_RECORDED DATA_:
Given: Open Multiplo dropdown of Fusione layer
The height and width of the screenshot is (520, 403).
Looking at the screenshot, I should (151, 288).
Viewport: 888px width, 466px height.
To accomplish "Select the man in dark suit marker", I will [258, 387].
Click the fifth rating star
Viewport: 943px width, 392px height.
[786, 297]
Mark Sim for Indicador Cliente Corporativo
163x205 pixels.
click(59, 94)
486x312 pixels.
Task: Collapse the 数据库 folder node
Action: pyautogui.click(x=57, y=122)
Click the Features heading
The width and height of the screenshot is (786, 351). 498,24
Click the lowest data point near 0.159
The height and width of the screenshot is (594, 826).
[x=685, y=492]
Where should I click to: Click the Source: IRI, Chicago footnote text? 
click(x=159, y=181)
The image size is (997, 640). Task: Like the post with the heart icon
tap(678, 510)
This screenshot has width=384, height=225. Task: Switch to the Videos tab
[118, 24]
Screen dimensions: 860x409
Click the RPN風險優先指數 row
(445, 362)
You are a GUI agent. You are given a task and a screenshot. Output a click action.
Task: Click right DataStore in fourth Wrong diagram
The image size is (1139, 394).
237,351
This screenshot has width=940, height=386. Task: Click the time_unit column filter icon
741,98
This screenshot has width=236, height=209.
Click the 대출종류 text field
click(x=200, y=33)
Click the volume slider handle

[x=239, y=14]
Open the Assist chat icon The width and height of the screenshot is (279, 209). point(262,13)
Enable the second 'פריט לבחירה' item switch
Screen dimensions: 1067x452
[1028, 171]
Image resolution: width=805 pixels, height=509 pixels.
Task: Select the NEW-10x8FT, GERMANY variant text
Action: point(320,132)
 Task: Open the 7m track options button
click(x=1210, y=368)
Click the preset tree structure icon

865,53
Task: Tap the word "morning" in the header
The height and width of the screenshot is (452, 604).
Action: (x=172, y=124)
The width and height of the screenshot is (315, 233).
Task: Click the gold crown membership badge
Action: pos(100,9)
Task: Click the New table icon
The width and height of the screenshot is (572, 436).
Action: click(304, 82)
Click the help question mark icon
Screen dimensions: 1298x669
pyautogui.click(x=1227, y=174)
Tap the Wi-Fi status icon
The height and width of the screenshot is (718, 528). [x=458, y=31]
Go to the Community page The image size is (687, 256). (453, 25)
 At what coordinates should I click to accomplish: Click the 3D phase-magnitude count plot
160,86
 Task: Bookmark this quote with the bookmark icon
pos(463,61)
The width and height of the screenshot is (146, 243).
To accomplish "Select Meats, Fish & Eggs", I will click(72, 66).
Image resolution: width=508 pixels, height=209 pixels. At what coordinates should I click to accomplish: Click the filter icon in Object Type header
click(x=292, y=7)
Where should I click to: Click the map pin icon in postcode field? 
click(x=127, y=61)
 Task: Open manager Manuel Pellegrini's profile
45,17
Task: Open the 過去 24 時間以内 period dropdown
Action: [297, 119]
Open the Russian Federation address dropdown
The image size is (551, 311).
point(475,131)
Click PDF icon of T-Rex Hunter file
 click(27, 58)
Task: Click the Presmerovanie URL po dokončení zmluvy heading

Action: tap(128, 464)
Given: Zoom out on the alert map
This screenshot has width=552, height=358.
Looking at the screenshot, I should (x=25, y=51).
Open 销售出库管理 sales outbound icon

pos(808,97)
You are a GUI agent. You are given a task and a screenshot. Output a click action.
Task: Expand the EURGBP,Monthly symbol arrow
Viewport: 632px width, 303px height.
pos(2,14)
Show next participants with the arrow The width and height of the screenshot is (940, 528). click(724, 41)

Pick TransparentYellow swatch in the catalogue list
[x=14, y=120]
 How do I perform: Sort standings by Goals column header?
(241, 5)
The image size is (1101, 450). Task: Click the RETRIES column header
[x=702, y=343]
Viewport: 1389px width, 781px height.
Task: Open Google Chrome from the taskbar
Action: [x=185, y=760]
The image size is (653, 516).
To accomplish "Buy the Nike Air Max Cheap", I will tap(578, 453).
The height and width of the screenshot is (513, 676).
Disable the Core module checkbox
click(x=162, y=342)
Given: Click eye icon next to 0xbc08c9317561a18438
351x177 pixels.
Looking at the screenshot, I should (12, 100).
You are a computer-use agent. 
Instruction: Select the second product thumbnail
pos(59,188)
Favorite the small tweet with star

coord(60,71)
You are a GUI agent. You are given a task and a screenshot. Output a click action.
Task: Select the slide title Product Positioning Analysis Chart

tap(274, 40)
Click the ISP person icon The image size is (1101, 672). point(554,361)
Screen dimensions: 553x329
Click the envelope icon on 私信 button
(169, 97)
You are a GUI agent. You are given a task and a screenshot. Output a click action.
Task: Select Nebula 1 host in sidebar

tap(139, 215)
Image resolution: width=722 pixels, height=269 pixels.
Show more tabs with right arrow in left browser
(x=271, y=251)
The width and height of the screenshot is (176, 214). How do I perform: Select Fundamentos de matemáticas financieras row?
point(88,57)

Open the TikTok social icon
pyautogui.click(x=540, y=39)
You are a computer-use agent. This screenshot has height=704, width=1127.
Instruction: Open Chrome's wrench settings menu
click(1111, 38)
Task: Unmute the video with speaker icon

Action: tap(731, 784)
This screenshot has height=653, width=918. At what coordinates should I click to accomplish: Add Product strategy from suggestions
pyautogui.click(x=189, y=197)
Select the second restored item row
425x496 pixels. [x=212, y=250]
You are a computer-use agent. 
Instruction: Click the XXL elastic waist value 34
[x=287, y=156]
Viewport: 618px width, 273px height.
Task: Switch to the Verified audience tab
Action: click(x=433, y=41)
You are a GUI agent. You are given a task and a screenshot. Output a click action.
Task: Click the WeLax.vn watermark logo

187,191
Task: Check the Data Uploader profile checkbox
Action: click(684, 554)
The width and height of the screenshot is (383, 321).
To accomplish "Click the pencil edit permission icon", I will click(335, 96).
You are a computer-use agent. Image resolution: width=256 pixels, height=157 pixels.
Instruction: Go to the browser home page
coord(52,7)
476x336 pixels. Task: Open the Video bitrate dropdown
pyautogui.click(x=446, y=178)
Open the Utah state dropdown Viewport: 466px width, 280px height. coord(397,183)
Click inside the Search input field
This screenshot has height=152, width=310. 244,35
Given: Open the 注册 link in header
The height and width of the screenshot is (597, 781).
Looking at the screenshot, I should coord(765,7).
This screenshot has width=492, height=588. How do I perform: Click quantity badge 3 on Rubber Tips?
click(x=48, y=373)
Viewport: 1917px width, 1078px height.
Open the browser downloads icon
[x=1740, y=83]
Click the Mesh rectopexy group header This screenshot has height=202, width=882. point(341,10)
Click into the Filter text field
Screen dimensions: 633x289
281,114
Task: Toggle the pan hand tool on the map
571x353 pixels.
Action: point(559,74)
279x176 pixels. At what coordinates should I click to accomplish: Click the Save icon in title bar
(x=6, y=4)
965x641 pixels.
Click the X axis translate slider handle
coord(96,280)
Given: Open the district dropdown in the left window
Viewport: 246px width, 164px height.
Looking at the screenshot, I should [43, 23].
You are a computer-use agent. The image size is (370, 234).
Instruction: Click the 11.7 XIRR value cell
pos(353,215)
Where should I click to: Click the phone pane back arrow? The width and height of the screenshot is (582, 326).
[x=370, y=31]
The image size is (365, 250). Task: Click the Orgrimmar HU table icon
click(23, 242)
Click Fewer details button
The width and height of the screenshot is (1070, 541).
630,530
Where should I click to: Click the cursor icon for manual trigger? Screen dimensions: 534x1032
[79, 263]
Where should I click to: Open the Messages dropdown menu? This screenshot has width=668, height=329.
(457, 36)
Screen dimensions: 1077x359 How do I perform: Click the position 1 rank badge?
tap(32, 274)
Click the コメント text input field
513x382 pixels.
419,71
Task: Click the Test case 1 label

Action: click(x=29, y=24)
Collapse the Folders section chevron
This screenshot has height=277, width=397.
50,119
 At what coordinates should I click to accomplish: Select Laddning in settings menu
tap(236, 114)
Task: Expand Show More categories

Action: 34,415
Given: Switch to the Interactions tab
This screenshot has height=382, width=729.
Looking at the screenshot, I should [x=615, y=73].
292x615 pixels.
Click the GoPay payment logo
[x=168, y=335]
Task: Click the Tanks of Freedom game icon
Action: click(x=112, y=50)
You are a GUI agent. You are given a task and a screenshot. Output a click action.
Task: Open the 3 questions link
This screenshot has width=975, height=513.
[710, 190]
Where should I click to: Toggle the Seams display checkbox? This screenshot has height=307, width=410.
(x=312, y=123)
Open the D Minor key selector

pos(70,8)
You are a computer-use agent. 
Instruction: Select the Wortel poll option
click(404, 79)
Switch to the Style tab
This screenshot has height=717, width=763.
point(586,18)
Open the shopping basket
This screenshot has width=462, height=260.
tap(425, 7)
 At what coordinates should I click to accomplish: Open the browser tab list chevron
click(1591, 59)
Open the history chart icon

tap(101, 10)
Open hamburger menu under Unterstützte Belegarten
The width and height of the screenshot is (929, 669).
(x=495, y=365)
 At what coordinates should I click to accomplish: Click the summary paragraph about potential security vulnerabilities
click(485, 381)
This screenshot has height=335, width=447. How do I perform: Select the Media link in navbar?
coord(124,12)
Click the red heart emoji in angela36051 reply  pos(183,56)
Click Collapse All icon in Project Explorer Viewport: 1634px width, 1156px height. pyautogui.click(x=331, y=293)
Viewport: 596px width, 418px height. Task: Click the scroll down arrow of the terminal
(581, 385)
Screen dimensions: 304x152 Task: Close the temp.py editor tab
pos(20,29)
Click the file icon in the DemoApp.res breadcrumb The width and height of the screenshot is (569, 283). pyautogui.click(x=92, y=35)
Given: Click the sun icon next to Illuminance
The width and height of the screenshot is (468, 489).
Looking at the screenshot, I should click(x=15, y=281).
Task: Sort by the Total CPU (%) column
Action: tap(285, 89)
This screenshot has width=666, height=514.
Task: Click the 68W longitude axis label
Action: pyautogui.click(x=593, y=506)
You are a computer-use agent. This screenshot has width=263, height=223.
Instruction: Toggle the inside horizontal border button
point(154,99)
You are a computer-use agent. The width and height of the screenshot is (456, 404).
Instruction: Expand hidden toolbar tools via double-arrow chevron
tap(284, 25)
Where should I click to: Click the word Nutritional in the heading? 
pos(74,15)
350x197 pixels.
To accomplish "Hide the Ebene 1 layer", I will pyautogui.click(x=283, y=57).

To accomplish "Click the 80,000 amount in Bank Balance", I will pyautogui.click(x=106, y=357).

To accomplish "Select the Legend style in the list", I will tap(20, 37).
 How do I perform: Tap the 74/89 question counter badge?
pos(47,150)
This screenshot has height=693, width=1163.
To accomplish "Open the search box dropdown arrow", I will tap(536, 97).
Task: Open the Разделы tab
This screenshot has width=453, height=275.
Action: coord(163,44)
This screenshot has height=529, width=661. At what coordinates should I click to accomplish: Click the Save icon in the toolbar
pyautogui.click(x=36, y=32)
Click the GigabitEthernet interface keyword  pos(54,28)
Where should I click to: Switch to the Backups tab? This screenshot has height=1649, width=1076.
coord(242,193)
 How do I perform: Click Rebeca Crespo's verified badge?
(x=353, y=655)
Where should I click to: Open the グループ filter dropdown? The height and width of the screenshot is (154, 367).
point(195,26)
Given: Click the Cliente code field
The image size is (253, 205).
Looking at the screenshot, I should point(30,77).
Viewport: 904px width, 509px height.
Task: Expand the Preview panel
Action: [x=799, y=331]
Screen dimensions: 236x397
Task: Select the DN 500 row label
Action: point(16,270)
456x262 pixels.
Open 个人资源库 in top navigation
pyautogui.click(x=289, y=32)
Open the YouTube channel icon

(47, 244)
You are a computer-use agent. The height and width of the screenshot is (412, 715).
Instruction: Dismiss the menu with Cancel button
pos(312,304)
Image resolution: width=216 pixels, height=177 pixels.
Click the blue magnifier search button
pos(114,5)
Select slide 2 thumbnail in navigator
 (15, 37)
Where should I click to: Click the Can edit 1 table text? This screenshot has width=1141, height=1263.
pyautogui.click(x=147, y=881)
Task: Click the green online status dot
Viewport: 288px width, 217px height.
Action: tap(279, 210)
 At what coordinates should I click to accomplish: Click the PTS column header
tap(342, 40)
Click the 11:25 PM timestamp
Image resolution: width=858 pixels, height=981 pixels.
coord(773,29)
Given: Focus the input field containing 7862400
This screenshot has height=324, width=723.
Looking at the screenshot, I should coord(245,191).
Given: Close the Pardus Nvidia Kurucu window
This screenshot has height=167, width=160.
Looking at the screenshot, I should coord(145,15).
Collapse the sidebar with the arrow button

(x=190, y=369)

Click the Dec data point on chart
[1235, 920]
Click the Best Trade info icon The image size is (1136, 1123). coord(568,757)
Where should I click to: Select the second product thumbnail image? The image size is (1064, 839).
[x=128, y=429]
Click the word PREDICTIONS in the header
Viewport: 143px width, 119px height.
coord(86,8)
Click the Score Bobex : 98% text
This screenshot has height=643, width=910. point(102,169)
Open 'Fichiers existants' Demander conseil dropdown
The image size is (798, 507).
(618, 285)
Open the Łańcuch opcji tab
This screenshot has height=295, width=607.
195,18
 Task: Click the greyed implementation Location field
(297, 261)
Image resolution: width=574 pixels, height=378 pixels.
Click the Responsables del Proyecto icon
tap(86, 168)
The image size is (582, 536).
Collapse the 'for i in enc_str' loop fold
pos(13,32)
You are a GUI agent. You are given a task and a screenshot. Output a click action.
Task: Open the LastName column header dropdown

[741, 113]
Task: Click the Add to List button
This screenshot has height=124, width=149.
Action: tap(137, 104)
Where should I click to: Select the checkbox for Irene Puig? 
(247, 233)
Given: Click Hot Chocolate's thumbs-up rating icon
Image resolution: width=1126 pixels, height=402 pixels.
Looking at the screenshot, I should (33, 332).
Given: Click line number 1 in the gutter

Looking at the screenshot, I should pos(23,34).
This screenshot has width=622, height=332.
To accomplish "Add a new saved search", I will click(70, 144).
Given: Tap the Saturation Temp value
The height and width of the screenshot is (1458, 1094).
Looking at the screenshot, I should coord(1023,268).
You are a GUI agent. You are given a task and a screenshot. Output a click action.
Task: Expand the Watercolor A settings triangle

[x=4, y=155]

_ABOUT THIS EXERCISE_:
The number alone is the answer: work out how many lines in the data contain "window".

_RESPONSE TO THIS TASK_:
2